Unfortunately, as optimistic as IA’s vision is, the greatest impediments to Australia’s infrastructure planning remain our state and federal politicians and a sceptical business community. Megan Motto, the chief executive of Consult Australia, which represents consultancies in the built environment sector, said that the success of IA’s plan hinged on “implementation and improvement”. 

“Government must realise that in order for this to happen there must be a compact between tiers of government and industry players to accept the need for significant change and work collaboratively to institute lasting reform,” Motto said.

The indications are that the business community will not leap aboard quickly. While Boral CEO Mike Kane, in announcing Boral’s first-half profits for 2015-16, predicts that 2017 will see a new wave of road making projects, Mark Adamson, CEO of New Zealand’s Fletcher Building, is pessimistic.

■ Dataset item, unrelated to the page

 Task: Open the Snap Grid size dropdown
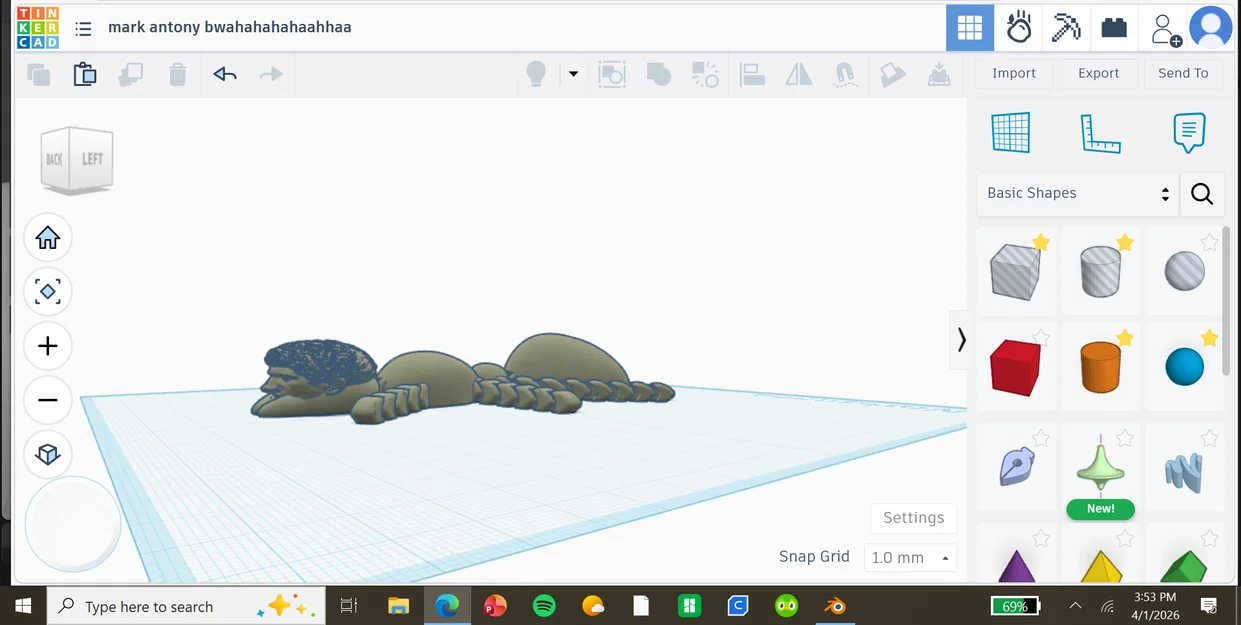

Despite Fletcher’s sale of its Rocla Quarry Products business to Hanson, Adamson has argued that the state of Australian politics – with five changes of Prime Minister in as many years and the Victorian Government’s cancellation of the East-West Link contract – has dented his confidence that projects will ever be delivered.

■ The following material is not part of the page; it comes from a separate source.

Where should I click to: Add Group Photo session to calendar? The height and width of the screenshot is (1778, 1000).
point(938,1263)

“I’m not building my strategy in Australia on that infrastructure spend happening,” he recently told Fairfax Media. Adamson has previously scorned the Federal Government for being “all talk” on plans for a $120 billion project pipeline of new airports, roads and rail – and given the progress in infrastructure activity since 2011, you can’t blame him.

If you look closely at the IPL, it is divided into: (a) projects under delivery, (b) current business cases under assessment and (c) status of previously assessed projects. For (a), there are a paltry five projects in two states (New South Wales and Queensland) under delivery. For (b), there are only nine proposed projects across four states that IA is assessing. For (c), only one-third of more than 30 previously assessed projects are under construction. Numerous projects across Australia under (c) are being resubmitted to IA after languishing in limbo over the last three years.

A few years ago, Engineers Australia released an infrastructure report card, rating the quality of Australia’s infrastructure as an overgenerous “C+”. If we’re to treat the IPL as another report card, then surely we have to grade the quality of our infrastructure at present as an “F” – an abysmal failure, and once again the blame has to be sheeted squarely at our federal and state governments.

If 2017, as Boral has forecast, is to the be “the year for construction materials”, then there needs to be significant improvement in attitude amongst our jurisdictions and the business community. Partisan politics, poor national/state relations, red tape and myopia in the construction industry are clearly holding this country back. That’s terrible news for the quarry industry downstream.

Consult Australia’s Motto is correct. There needs to be compact between all tiers of government, the different political parties and business players, including the quarry industry, to set this right. Otherwise, in 2020, which is when the so-called $120 billion pipeline of projects is set to finish, we’ll be no closer than we are now to resolving the farce that Australian infrastructure has become.